In recent years the images have changed. Whereas works depict dense forests but these days, he says, less brush strokes are needed. Lush trees have made way for long grass on his canvases.
Allen puts this down to the extent to which Zambia's forests are diminishing. "Trees are chopped down and the tall grass takes over - totally changing the view," he says.
Forests under siege
Deforestation and the degradation of the environment around Lusaka and other parts of Zambia is being driven by a demand for charcoal, construction and climate change that has brought drought and floods.
The United Nations Development Programme (UNDP) has urged the country to respond to these challenges, which ultimately affects not only nature but the economy too. The landlocked country ranks near the bottom end of the Human Development Index. Around 60 percent its 17 million people live below the poverty line.

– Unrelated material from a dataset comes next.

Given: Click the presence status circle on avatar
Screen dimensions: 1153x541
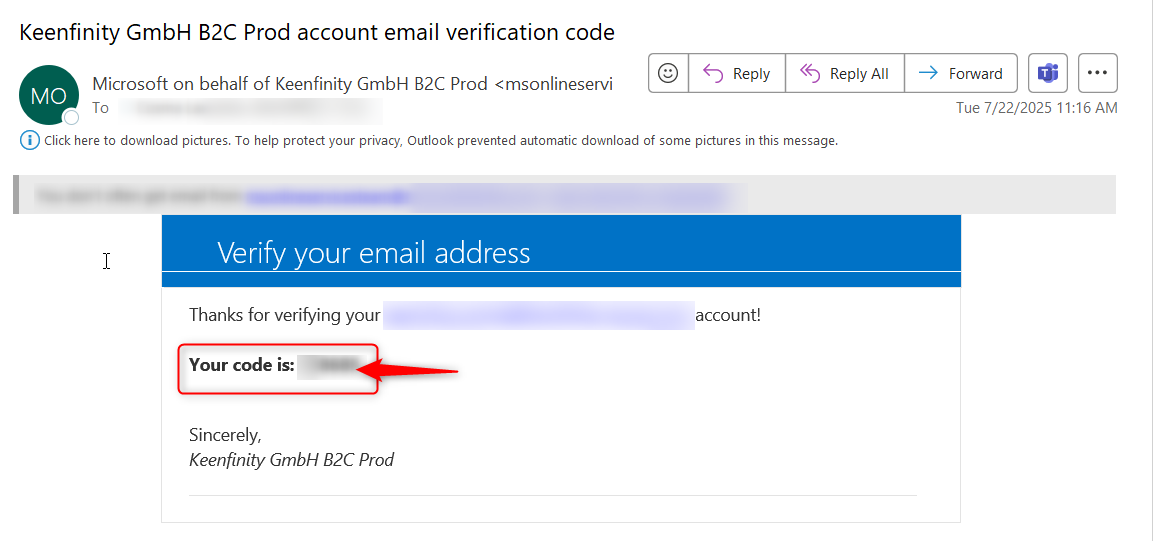Looking at the screenshot, I should click(x=71, y=117).
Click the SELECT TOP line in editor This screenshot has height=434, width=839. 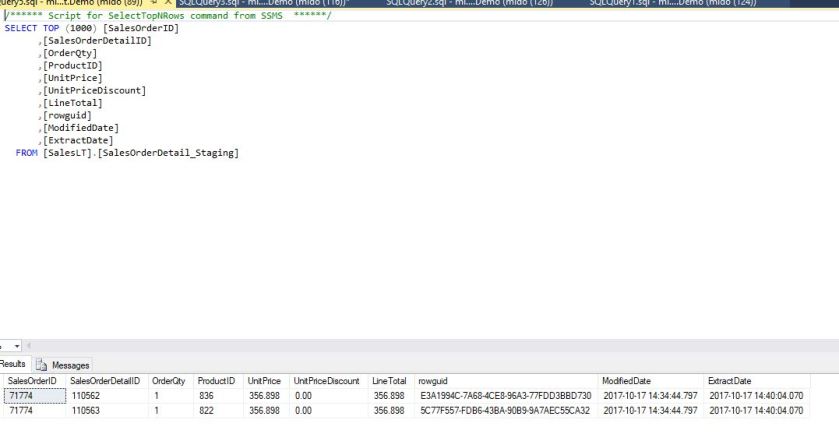click(x=90, y=28)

The combination of degradation of ecosystems and the depletion of forests is already having an adverse effect on food production, says Victor Kazemba Kawanga, a natural resources interpretation and development expert. Subsistence farmers with cattle and goats rely on for grazing.
"We are faced with a serious environmental threat," he warns.

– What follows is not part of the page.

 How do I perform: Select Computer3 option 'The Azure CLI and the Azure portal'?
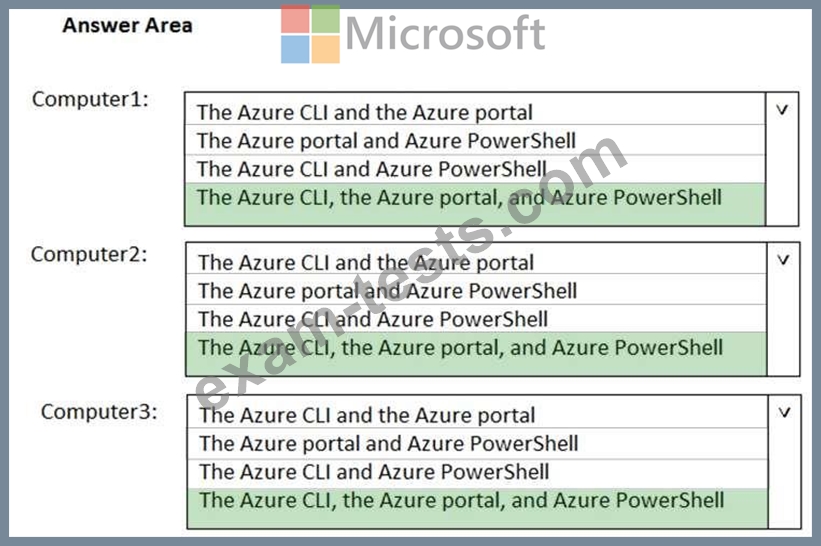[366, 415]
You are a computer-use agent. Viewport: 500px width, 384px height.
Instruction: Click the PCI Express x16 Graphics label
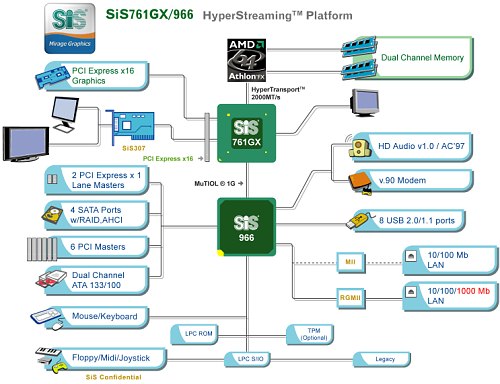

It is not only residents of Zambia exerting extensive pressure on forests by cutting down trees indiscriminately. Government officials regularly free up land for developers and private owners.
Less than a year ago, the government announced a major construction project on 580 hectares of land on the edge of the FR.27, an important catchment area along the Chalimbana river.

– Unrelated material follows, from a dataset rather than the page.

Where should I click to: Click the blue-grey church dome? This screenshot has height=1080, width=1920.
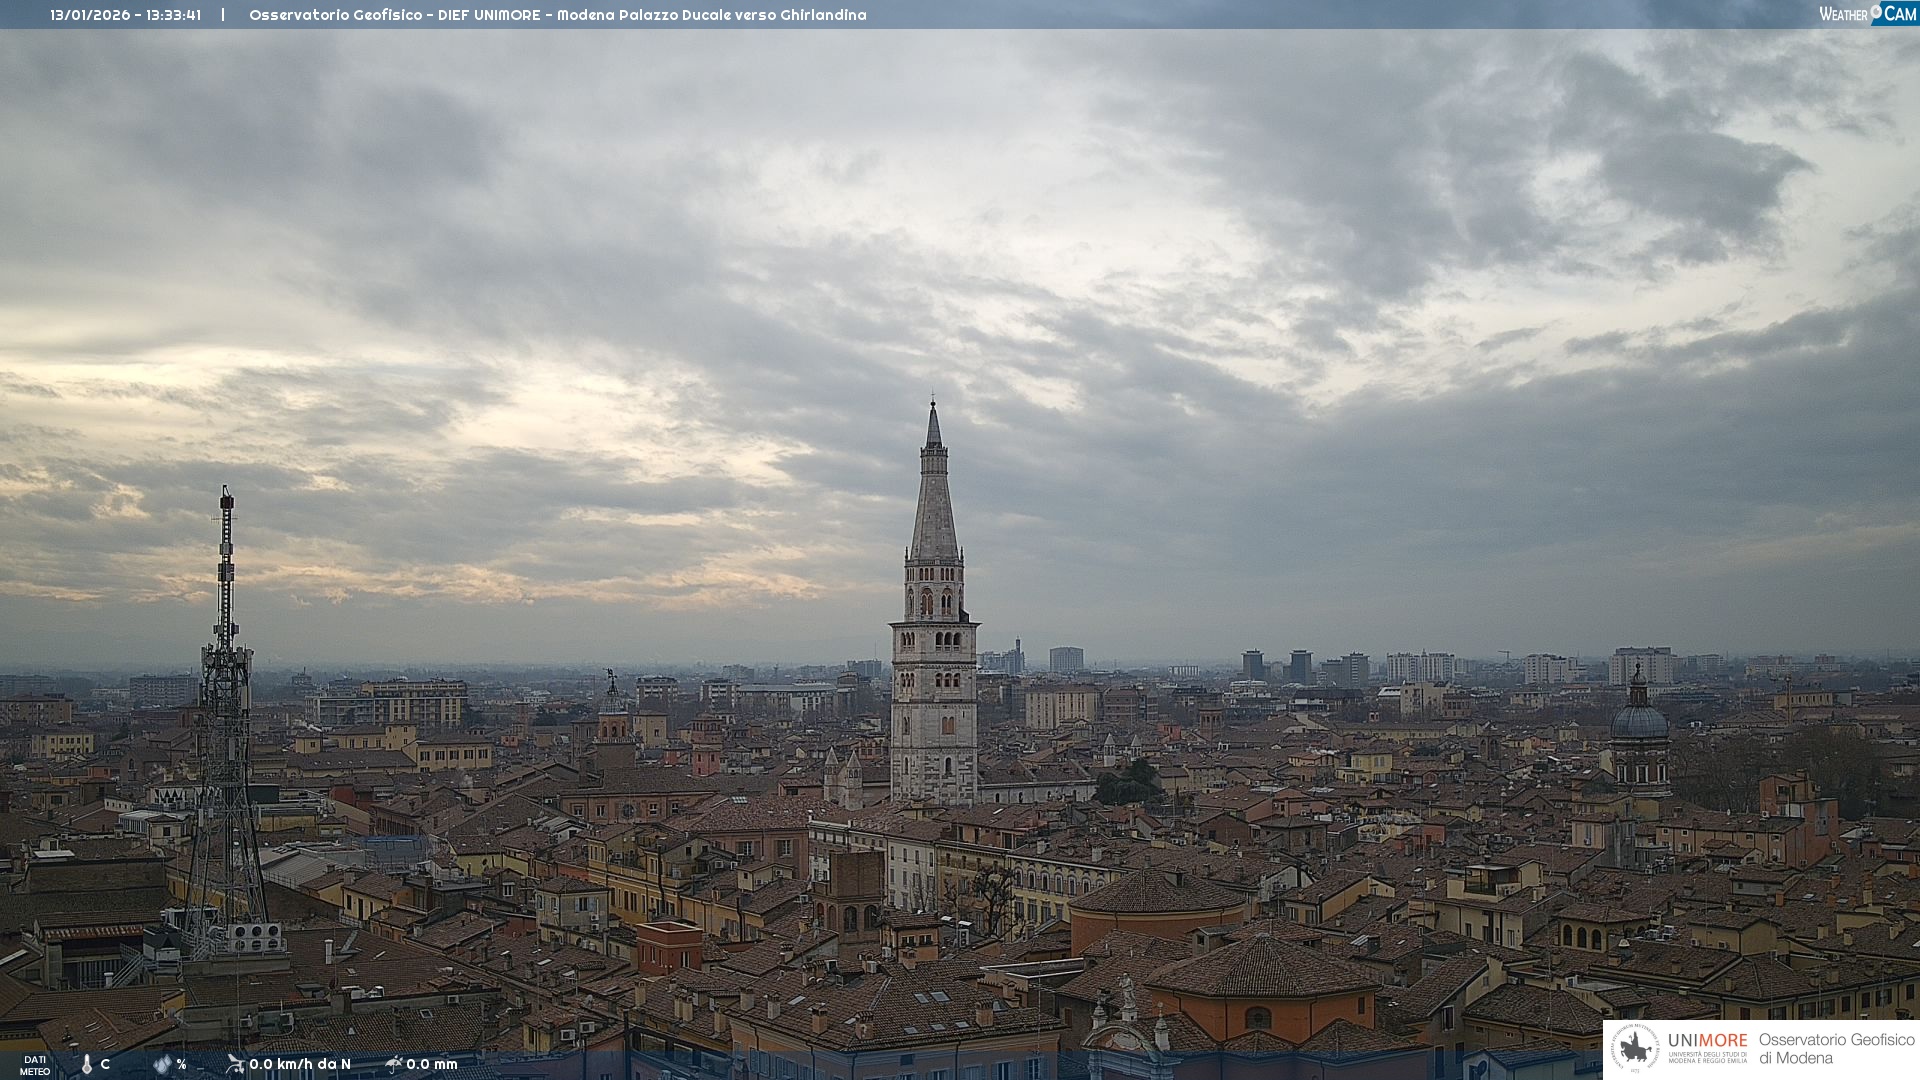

It is home to some of the freshest water in the region, which is piped to households. It is also incredibly biodiverse and serves as a recreation space.
Locals are taking the government to court over its plan to sell off parts of the reserve to investors who plan to build a university, hotels, shopping malls, an amusement park and other facilities.
Their lawyers have argued before the HIgh Court that the government failed to follow the legal procedure in planning the development, including the required environmental impact assessment.
Art as activism
Alllen is not the only one on the local art scene who believes that by focusing their work sharply on the state of the country's forests can help preserve Zambia's forests.
A group of artists have teamed up with activists to campaign against the development around F.27. Some artists have been exhibiting and selling their work at markets and donating some of the proceeds to cover the legal costs in the case.
They also regularly host outings in nature and plan a tree-walking festival in N27.
"The idea behind the festival in September is to show the asset of this area to the city citizens and raise funds to preserve it," says Allen.
More awareness is needed about the importance of trees, especially those that are indigenous, he says. Kawanga shares his rationale.
"We are in an era where indiscriminate deforestation is the order of the day, without fearing the prospect of extinction. In an event that some species become extinct, the only memory that can remain about any particular species is an art piece," Kawanga says.
"This fits into ecological history and may explain about species an environment may have once harbored."
Tonica Siltanen likes to walk in the forest near her home in Lusaka, or have a barbecue with friends.
"Education starting from school children and getting the chiefs and village people involved is important," says Siltanen. Politicians should also feel more pressure, she suggests.